Summit Tracks 

Black, Brown & College Bound: A Decade of Advocacy & Solutions for Black & Latino Males in Higher Education   

Track 1.  Current and Future Challenges

Over the past decade, challenges for Black & Latino males have been defined and addressed through a variety of studies, practices and policies. These practices have created challenges that have prevented them from opportunities for the future.  This track includes:
1. Problems faced by undocumented students and focus on possible solutions
2. Strategies on how to increase the participation of Black and Latino males in the STEM careers 
3. Means to gain access to and use of digital tools both personally and professionally 
We encourage scholars, researchers, social scientists, community activists, journalists and authors who have focused on the aforementioned issues to present on this track.

Track 2.  Justice or Just Us

Over the past decade, inequities in the United States criminal justice system have resulted in significant overrepresentation of Black and Latinos in the prison industrial complex resulting in the current social justice movement (e.g. #blacklivesmatter #defineamerican). 
Future trends are described even more unfavorably for men of color. “If current trends continue, one of every three black American males born today can expect to go to prison in his lifetime, as can one of every six Latino males—compared to one of every seventeen white males” (Report of the Sentencing Project to the U.N. Human Rights Committee Regarding Racial Disparities in the U.S. Criminal Justice System, 2013).  The results of these inequities include political disenfranchisement, absentee parents, poor economic prospects and more importantly the inability to enroll and complete college.

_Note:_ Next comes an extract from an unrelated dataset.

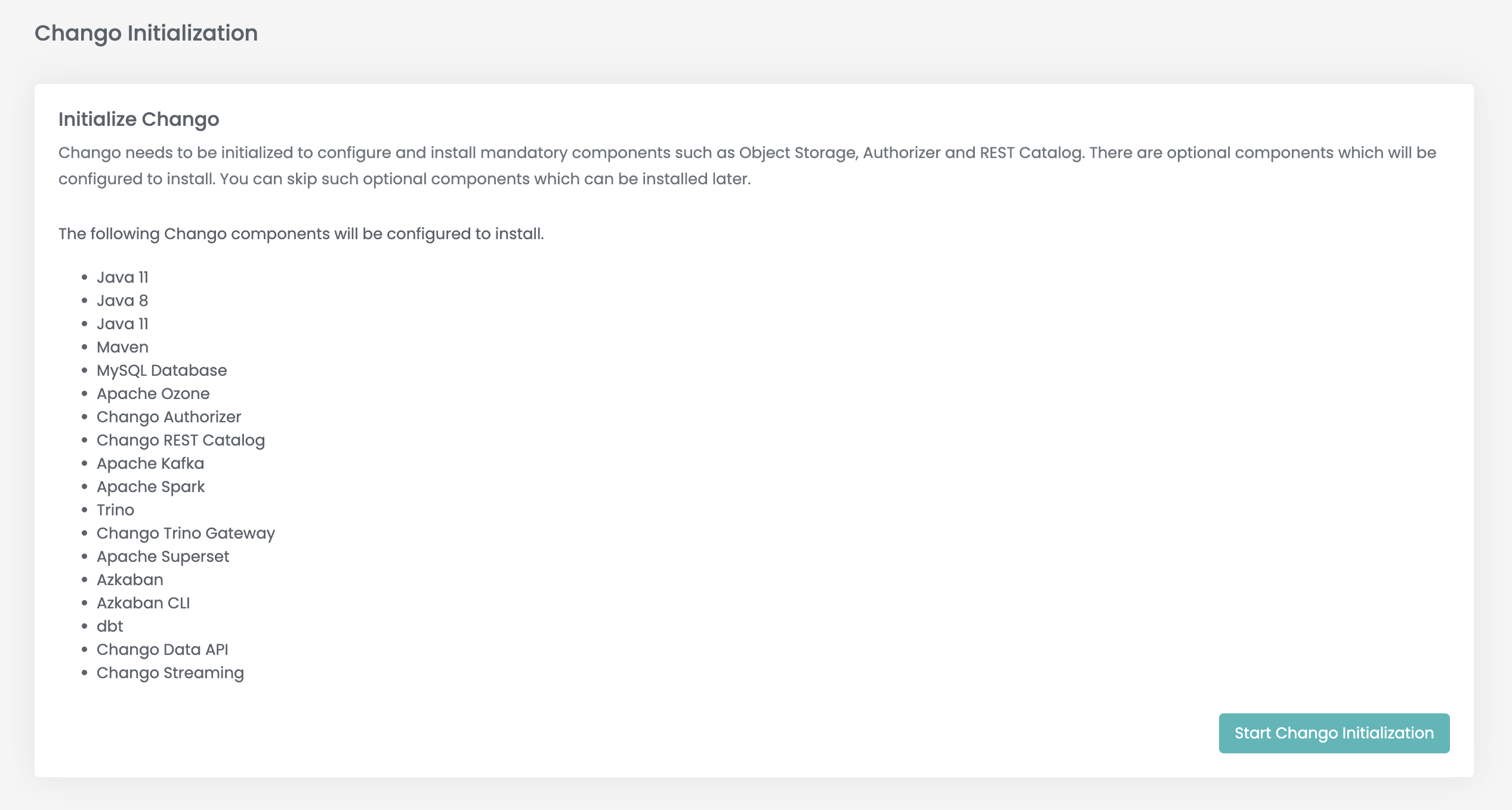Click the Apache Spark list entry
1512x810 pixels.
click(151, 487)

This track will focus on issues of race and ethnicity in the American Justice System.  It will address potential solutions from a variety of perspectives to include legal analysis, research, and case studies with the goal of enhancing the national conversation about social justice and the inequitable treatment of Black and Latino males. This track seeks law enforcement officials, criminal lawyers, legal scholars, experts & practitioners and community activists who can demonstrate strategies that offer cultural competencies needed to reduce high suspensions and expulsions in the K-12 system and college; ways to reduce factors that contribute to targeting and stereotyping that result in penalties that affect Black and Latino males in higher education and reduced behaviors that lead to increased incarceration.

Track 3.  Model Programs

In Student Engagement in Higher Education Theoretical Perspectives and Practical Approaches for Diverse Populations, 2015 Harper & Quaye state, “Students who actively engaged in educationally purposeful activities and experiences inside and outside the classroom, are more likely than are their disengaged peers to persist through graduation” Model programs have been vital part of supporting students in their academic goals and ensuring they successfully matriculate and graduate.     

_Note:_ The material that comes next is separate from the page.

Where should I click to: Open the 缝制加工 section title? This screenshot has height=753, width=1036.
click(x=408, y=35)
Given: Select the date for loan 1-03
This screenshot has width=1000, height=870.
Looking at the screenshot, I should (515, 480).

This track will examine effective models that have emerged in the past decade that are designed to assist, empower, and motivate Black and Latino male students to achieve and increase their academic success.  This track seeks institutions and organizations that have established successful documented programs to include mentoring, scholarship, minority male programs and corporate and community partnerships.  Institutions are asked or encouraged to provide empirical data that attests to the efficacies of their respective programs relating to institutional access, persistence, retention and graduation.

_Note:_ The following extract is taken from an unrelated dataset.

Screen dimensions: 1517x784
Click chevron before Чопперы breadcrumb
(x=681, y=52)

Track 4. Positive Outcomes & Testimonials

Testimonials can be effective pedagogical tools that capture our attention and motivate us to achieve academic and professional aspirations. Individual stories of success can inspire current and future generations of students to persist toward attaining their goals.

This track seeks testimonials from individuals across the higher education continuum that will inspire Summit attendees to achieve their goals for postsecondary credentials despite the challenges or hurdles they experience.  Testimonials from previous BBCB attendees who have had true “real life experiences” or who have benefitted from special programs are strongly encouraged to submit.